Document passage start
The question is, where do we go from here?

First off, I don’t believe either will blow up Modern and take over, and as a result I don’t believe the current prices are here to stay. Players and dealers will dig these up over the next few weeks and months, and the price will slowly come down as players realize that they won’t be taking over the entire format anytime soon. If you don’t need these to play a tournament right now, your wallet will thank you if you wait a few weeks or months before deciding to buy in.

But will you even need to? Will these two cards shake up Modern that much, or will they become simply another pair of cards that are sometimes good and other times hated out?

Sword of the Meek

Sword of the Meek

Let’s start with this one, because it’s a little more straightforward. Sword of the Meek forms a deadly combo with Thopter Foundry, with the Foundry sacrificing the Sword to create a 1/1, which conveniently brings the Sword back, netting its user 1 life and a Thopter. They then have the Sword ready to sacrifice again, and for every mana the user spends they get a Thopter and a point of life.
Document passage end
Data provided start
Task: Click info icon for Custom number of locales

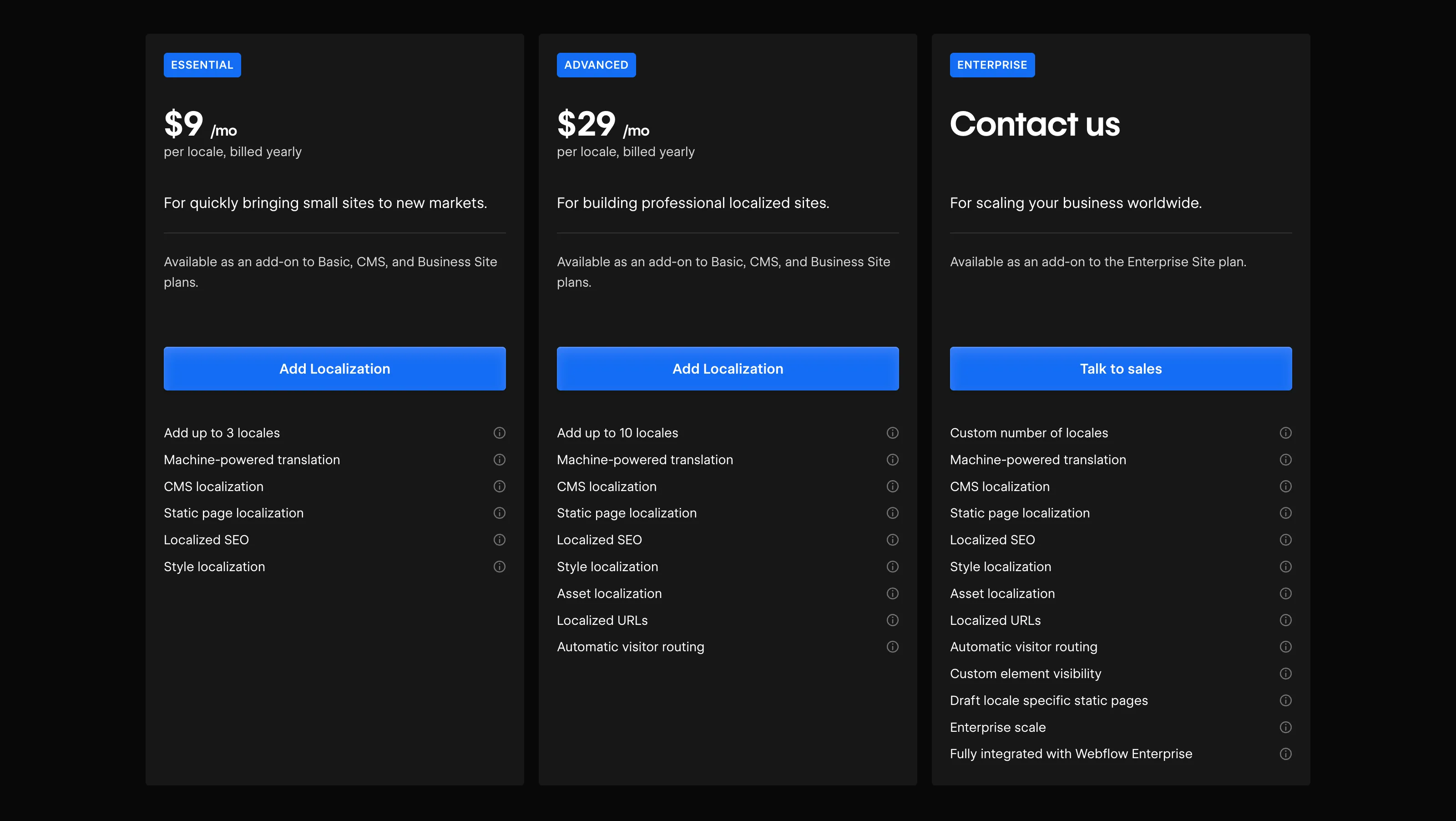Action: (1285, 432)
Data provided end
Data provided start
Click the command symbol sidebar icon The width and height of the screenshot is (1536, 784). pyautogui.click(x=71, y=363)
Data provided end
» Goals
#1 Replace "deadly" with "lethal" in the Modern article and write that part out again, starting at the words "But will you" and stopping after "point of life.".
#2 According to the Modern article, which card does Sword of the Meek form a combo with?

» The answers
#1
But will you even need to? Will these two cards shake up Modern that much, or will they become simply another pair of cards that are sometimes good and other times hated out?

Sword of the Meek

Sword of the Meek

Let’s start with this one, because it’s a little more straightforward. Sword of the Meek forms a lethal combo with Thopter Foundry, with the Foundry sacrificing the Sword to create a 1/1, which conveniently brings the Sword back, netting its user 1 life and a Thopter. They then have the Sword ready to sacrifice again, and for every mana the user spends they get a Thopter and a point of life.

#2 Thopter Foundry